## begin

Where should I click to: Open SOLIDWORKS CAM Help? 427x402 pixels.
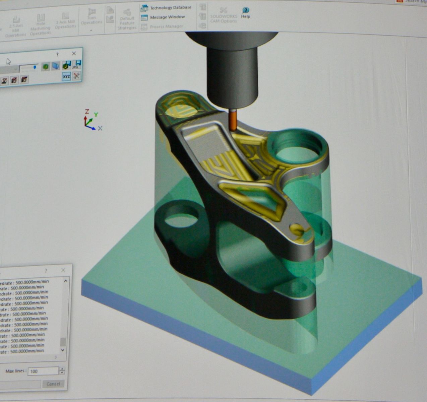(x=246, y=13)
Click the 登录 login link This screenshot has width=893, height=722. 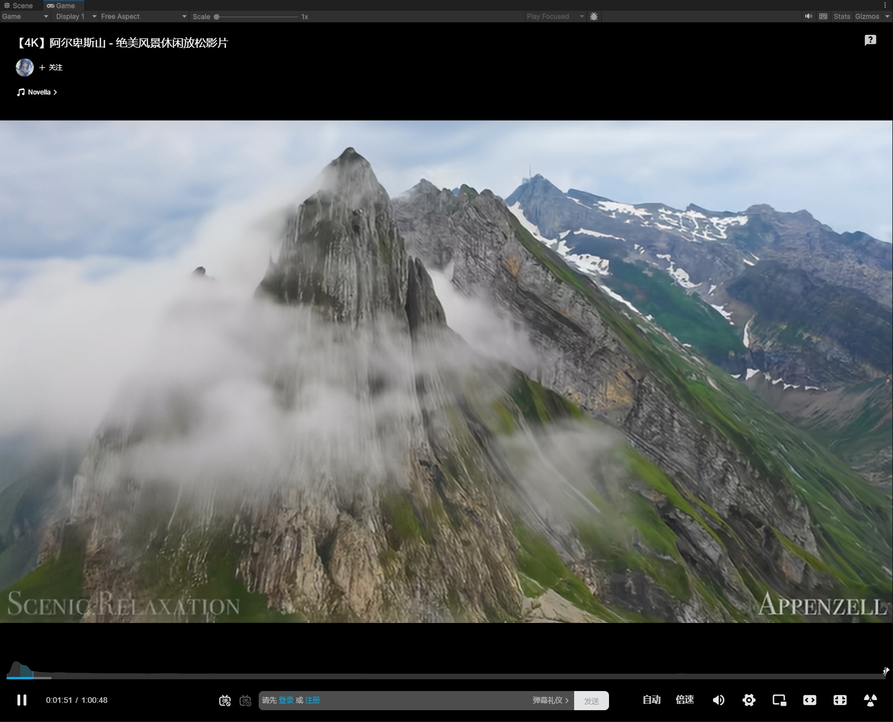286,700
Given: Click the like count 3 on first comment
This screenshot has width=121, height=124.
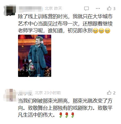Looking at the screenshot, I should (114, 9).
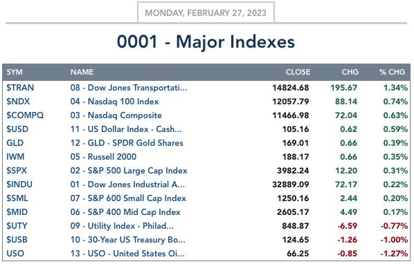Click the $INDU symbol

19,185
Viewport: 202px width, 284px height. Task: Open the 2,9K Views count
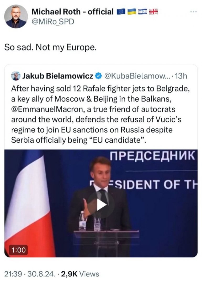click(80, 274)
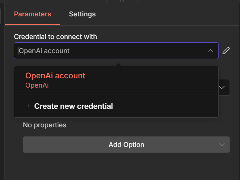Open the Add Option dropdown

coord(126,144)
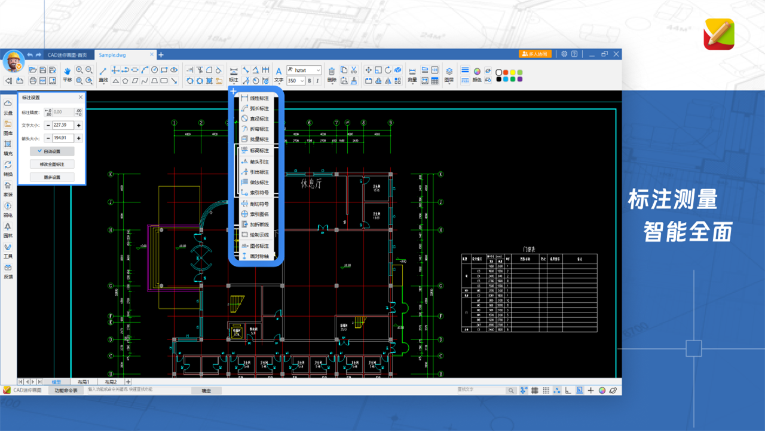Click the orange Multi-user Collaboration (多人协同) button
Image resolution: width=765 pixels, height=431 pixels.
click(x=535, y=54)
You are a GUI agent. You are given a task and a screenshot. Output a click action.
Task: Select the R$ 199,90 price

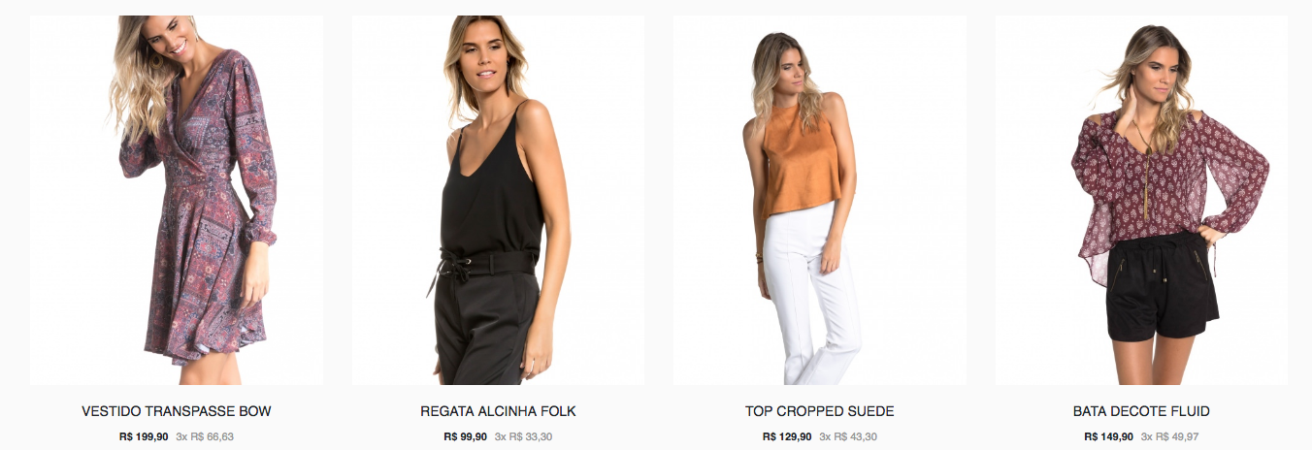click(144, 436)
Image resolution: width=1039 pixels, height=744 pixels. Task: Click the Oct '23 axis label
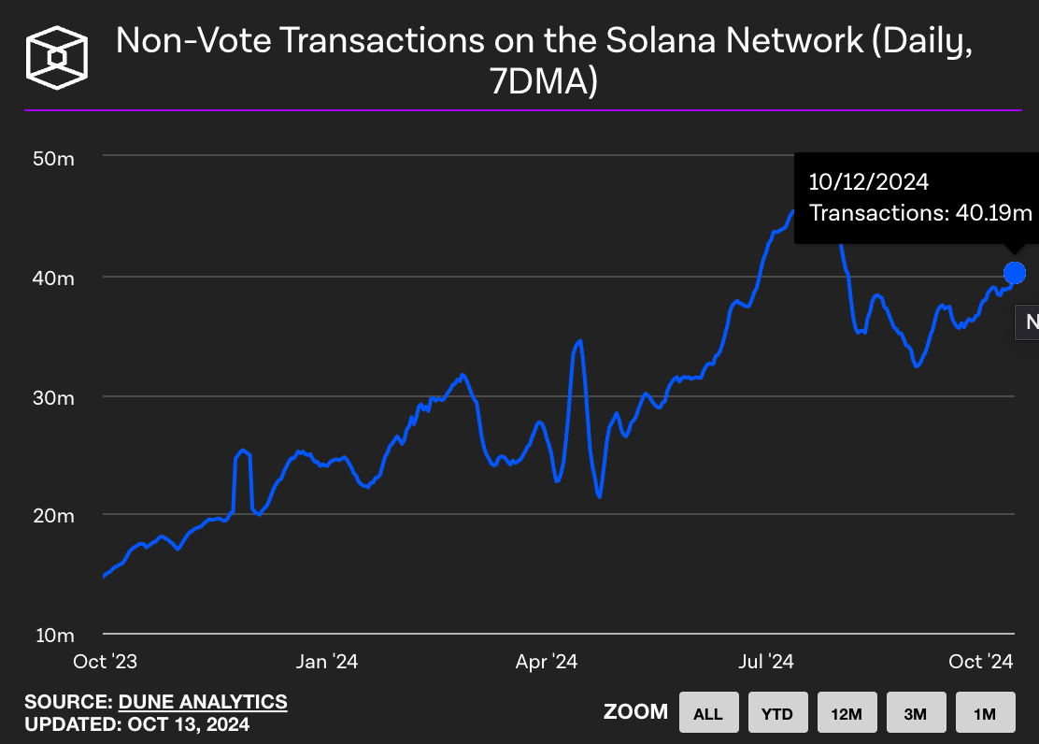pos(105,661)
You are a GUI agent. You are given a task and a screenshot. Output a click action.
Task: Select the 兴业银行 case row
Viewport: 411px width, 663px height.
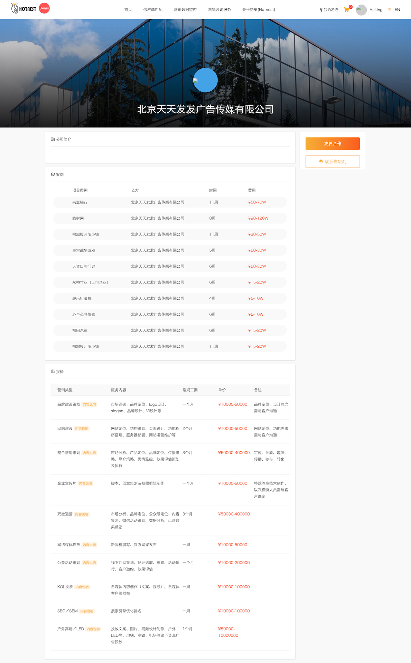[x=170, y=202]
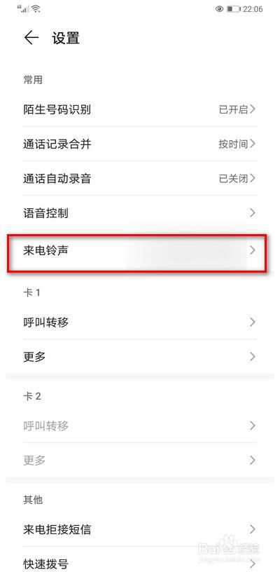Tap 已关闭 chevron for 通话自动录音
The image size is (280, 572).
pyautogui.click(x=253, y=178)
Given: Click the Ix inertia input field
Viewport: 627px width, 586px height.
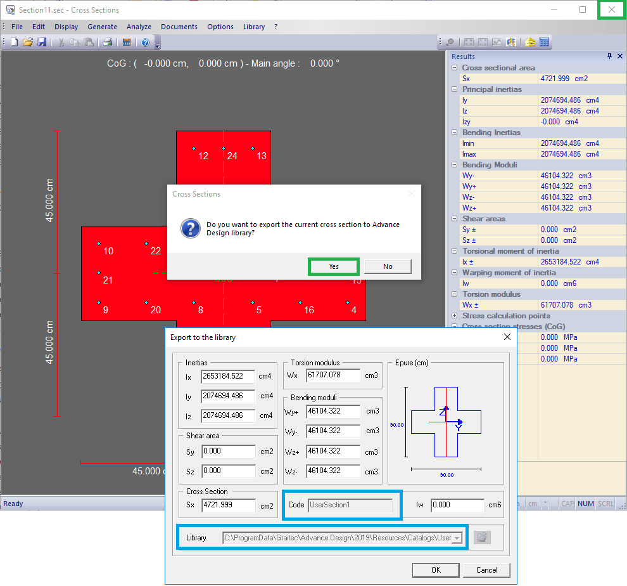Looking at the screenshot, I should coord(227,377).
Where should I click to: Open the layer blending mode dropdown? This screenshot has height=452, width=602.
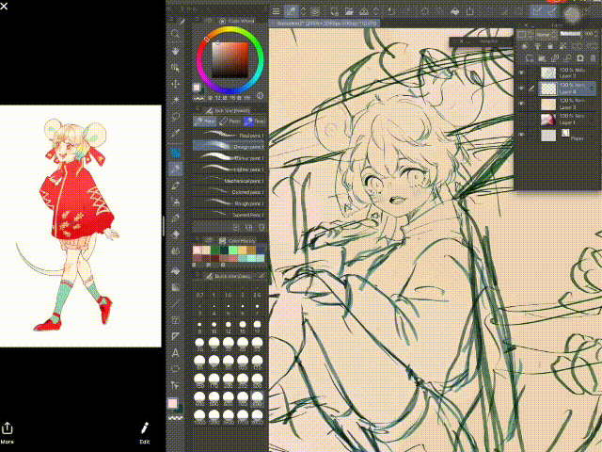tap(546, 35)
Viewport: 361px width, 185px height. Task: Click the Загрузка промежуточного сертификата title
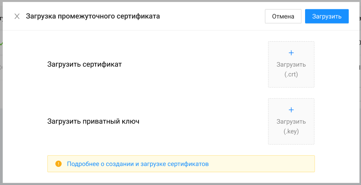point(93,16)
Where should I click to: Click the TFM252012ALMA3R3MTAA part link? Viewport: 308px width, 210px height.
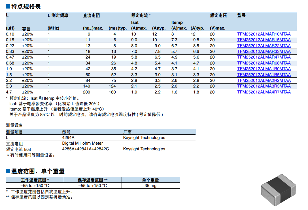click(x=264, y=86)
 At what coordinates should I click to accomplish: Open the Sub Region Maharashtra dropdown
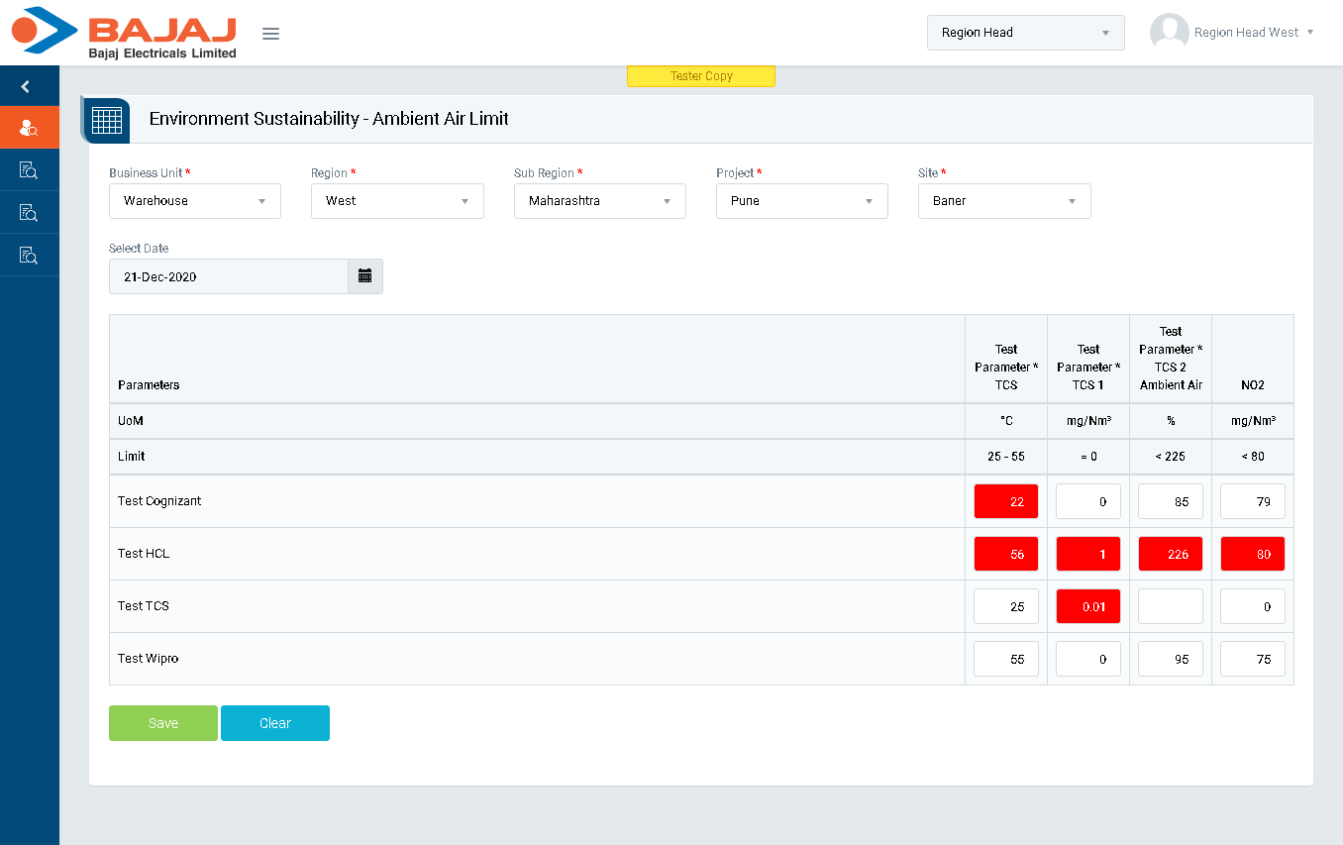tap(599, 201)
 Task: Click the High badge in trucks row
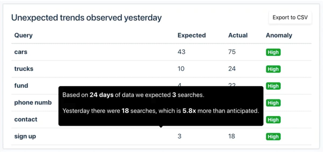(x=273, y=69)
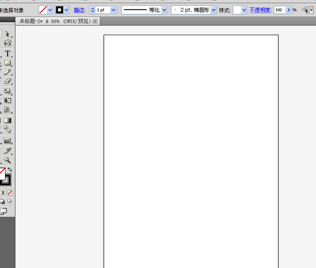Select the Zoom magnifier tool
Screen dimensions: 316x268
(x=8, y=160)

## end

# Task
Rewrite the stretch from the line containing "Where should I click to: Open the" through the end of the rows, replacing "dropdown" with "menu" and changing nothing else. Omit the pictures from the output.

# Worked answer
Where should I click to: Open the layer blending mode menu? This screenshot has height=452, width=602.
tap(546, 35)
Viewport: 361px width, 185px height. Task: Click the Загрузка промежуточного сертификата title
point(93,16)
Where should I click to: Click the TFM252012ALMA3R3MTAA part link? Viewport: 308px width, 210px height.
click(x=264, y=86)
 At what coordinates should I click to accomplish: Open the Sub Region Maharashtra menu
tap(599, 201)
 Task: Click the High badge in trucks row
(x=273, y=69)
Select the Zoom magnifier tool
Screen dimensions: 316x268
(x=8, y=160)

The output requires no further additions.